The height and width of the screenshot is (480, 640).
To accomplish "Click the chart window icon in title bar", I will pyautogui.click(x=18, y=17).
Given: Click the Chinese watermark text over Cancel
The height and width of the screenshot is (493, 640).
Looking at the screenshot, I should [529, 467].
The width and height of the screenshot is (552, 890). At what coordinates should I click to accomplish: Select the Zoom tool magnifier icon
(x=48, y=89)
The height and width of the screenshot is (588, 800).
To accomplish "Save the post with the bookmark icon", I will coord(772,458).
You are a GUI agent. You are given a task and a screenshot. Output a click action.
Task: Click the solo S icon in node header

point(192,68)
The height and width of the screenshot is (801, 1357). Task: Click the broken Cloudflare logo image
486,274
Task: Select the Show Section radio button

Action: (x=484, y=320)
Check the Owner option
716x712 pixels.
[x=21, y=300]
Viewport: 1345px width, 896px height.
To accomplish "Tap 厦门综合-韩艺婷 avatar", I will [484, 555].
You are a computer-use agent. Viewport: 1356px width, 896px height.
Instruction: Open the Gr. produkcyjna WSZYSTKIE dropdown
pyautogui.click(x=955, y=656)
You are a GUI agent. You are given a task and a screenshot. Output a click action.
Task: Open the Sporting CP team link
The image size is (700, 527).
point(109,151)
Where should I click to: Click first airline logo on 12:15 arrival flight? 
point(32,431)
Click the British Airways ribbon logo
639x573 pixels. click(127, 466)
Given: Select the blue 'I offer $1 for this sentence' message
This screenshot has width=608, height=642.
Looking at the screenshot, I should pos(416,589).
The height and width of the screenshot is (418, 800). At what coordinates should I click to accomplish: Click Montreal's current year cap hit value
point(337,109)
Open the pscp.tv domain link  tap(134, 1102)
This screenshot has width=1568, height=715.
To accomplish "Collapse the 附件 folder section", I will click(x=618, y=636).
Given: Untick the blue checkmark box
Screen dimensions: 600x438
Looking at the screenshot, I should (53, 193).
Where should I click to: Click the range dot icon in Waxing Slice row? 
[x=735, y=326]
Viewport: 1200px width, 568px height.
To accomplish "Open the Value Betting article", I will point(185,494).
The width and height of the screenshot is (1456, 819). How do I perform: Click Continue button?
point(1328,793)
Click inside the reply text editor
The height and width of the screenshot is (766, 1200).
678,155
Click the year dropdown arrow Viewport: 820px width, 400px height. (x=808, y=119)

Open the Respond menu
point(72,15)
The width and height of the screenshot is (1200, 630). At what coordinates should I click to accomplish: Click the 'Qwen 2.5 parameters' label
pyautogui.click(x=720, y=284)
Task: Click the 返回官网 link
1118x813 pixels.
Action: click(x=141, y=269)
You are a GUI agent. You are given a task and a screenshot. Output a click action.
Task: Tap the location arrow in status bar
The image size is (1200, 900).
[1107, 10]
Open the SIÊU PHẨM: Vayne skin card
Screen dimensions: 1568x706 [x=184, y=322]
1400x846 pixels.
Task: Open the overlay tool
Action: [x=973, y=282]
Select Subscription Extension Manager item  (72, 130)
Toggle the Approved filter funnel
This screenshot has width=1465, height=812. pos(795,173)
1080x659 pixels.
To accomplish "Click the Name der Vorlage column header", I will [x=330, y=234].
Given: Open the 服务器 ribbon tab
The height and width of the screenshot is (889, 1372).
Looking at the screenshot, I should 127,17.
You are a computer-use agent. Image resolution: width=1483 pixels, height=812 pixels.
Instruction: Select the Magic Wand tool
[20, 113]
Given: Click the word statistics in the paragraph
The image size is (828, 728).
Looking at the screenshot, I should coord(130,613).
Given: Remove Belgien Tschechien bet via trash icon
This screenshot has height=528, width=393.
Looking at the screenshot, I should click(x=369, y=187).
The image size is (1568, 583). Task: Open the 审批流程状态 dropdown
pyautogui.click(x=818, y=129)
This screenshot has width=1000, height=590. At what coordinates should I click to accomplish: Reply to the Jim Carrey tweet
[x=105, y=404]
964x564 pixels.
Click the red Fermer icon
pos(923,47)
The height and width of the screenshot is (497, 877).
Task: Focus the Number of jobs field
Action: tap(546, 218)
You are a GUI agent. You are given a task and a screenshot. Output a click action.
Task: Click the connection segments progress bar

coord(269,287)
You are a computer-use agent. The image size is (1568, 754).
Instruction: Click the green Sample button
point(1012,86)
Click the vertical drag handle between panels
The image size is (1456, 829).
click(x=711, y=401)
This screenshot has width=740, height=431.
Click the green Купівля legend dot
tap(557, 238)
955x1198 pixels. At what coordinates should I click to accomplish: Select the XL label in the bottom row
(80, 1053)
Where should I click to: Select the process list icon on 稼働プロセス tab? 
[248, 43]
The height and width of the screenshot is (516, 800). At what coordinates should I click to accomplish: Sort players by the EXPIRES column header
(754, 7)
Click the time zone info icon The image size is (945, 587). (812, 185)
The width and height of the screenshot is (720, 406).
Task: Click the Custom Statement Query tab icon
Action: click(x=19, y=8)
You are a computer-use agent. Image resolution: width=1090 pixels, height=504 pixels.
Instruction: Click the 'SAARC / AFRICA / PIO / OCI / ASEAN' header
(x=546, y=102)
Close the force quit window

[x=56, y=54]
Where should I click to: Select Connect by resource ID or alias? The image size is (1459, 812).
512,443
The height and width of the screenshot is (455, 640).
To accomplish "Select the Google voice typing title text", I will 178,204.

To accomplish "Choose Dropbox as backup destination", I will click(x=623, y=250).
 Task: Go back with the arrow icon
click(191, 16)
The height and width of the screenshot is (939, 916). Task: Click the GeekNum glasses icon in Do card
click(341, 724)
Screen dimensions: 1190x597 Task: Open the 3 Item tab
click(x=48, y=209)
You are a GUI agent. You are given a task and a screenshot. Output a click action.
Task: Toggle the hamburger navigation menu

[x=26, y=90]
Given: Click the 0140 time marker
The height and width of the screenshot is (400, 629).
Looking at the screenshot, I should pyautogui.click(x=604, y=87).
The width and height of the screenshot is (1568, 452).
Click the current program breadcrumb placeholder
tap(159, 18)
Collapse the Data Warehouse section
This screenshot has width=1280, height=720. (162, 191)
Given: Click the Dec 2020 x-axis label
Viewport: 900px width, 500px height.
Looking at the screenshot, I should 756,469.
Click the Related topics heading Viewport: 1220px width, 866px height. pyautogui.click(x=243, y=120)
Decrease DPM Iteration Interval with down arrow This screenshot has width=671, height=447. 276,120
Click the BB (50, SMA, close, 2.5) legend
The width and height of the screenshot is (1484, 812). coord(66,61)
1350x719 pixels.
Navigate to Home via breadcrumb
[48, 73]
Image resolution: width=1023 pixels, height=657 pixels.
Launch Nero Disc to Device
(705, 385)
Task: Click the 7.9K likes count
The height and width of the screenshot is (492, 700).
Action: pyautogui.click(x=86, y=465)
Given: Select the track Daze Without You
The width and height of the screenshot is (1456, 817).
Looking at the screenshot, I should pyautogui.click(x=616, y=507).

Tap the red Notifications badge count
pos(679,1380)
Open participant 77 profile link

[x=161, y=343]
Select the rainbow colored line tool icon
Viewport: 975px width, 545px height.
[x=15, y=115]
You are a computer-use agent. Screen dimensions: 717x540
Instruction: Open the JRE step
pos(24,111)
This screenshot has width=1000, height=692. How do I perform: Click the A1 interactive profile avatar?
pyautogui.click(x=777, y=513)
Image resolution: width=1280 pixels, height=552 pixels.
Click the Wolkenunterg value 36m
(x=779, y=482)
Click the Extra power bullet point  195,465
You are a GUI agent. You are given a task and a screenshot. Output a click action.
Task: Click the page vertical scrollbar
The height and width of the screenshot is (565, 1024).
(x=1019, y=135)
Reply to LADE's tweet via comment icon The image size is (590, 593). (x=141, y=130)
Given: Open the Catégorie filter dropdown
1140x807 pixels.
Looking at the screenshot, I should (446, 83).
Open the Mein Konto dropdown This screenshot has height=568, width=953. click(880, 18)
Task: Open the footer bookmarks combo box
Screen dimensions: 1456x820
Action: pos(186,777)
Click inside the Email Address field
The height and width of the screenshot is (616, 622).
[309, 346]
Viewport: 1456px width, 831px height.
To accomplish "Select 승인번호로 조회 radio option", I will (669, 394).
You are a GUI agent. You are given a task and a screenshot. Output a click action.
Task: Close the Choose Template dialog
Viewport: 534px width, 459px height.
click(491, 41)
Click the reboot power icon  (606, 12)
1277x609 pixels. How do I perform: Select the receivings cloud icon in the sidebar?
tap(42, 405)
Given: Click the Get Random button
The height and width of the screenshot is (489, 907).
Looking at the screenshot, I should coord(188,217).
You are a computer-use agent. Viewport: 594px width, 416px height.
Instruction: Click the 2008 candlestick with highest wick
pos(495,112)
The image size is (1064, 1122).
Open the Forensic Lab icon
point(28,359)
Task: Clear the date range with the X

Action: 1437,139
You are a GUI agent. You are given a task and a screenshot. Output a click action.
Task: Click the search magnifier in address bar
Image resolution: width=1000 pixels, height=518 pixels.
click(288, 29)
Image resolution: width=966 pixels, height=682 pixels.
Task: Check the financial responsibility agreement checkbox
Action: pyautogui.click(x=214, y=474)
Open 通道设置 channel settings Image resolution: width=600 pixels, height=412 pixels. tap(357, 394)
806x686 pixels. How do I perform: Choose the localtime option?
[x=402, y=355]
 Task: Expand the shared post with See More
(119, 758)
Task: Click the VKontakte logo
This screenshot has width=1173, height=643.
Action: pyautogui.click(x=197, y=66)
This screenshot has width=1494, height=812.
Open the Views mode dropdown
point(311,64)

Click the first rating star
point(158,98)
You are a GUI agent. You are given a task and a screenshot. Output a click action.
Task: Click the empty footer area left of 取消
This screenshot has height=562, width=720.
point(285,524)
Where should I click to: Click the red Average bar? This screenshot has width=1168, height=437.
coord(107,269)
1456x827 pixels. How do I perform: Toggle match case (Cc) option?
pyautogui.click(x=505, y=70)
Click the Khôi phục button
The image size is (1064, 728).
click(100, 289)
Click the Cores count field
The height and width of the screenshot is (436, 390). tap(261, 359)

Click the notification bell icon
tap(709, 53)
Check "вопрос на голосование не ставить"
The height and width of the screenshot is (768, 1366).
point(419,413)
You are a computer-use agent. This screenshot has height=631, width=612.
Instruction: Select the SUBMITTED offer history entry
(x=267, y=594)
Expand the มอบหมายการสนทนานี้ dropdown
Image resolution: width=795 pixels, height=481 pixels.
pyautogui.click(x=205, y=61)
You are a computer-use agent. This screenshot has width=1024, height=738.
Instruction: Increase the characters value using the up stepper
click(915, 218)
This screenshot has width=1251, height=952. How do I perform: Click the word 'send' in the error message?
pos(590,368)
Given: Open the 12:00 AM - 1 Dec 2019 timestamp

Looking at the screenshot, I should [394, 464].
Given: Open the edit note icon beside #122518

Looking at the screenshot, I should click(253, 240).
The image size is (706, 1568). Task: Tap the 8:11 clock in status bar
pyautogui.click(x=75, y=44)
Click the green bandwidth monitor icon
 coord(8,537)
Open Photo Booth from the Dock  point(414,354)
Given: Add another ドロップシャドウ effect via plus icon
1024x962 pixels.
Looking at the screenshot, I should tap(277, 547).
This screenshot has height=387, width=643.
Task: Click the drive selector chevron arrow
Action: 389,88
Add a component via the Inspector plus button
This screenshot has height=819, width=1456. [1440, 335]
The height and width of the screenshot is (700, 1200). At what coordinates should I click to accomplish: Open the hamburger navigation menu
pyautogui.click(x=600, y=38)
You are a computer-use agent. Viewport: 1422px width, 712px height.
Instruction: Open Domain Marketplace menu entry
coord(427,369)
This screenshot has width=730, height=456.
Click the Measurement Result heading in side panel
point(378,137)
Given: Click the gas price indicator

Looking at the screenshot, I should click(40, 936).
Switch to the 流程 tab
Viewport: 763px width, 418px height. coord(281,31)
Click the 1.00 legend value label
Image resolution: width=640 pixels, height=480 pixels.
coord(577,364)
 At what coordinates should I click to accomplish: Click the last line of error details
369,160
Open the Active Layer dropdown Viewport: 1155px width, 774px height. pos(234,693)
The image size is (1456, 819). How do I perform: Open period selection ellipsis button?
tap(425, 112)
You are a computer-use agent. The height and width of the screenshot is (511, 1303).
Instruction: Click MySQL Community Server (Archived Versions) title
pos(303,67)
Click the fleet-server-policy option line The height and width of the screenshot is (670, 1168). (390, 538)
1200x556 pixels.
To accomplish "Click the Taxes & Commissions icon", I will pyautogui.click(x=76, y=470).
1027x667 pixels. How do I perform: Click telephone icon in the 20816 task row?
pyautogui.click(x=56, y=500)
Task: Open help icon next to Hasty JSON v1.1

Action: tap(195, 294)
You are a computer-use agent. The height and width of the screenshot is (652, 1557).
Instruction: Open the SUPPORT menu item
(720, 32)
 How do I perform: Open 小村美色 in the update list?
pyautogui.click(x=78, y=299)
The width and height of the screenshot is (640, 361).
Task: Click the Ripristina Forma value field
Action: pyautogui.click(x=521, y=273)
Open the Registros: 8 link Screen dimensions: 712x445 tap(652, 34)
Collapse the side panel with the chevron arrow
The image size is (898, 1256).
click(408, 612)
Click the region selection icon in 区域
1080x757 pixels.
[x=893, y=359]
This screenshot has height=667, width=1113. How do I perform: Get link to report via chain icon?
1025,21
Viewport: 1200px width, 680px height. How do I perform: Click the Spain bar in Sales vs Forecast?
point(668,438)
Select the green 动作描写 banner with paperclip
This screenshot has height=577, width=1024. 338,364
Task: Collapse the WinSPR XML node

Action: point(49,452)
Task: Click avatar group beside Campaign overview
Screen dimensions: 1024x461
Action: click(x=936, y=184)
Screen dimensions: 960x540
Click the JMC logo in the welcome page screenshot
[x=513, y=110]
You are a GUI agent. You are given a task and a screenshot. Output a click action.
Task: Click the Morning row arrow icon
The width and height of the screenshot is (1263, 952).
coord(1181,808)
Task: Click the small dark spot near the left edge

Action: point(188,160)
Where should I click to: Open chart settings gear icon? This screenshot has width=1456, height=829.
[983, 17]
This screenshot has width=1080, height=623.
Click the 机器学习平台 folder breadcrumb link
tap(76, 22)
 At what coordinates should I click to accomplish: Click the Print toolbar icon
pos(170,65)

-*-*-

* About this exercise:
Wherever the word "will" shows up in the material, copy the line it is on.

* Your solution:
To accomplish "Click the chart window icon in title bar", I will pyautogui.click(x=18, y=17).
To accomplish "Save the post with the bookmark icon", I will coord(772,458).
To accomplish "Tap 厦门综合-韩艺婷 avatar", I will [484, 555].
To accomplish "Collapse the 附件 folder section", I will click(x=618, y=636).
To accomplish "Open the Value Betting article", I will point(185,494).
To accomplish "Click the Name der Vorlage column header", I will [x=330, y=234].
To accomplish "Select the Google voice typing title text", I will 178,204.
To accomplish "Choose Dropbox as backup destination", I will click(x=623, y=250).
To accomplish "Select 승인번호로 조회 radio option", I will (669, 394).
To accomplish "Click the Taxes & Commissions icon", I will pyautogui.click(x=76, y=470).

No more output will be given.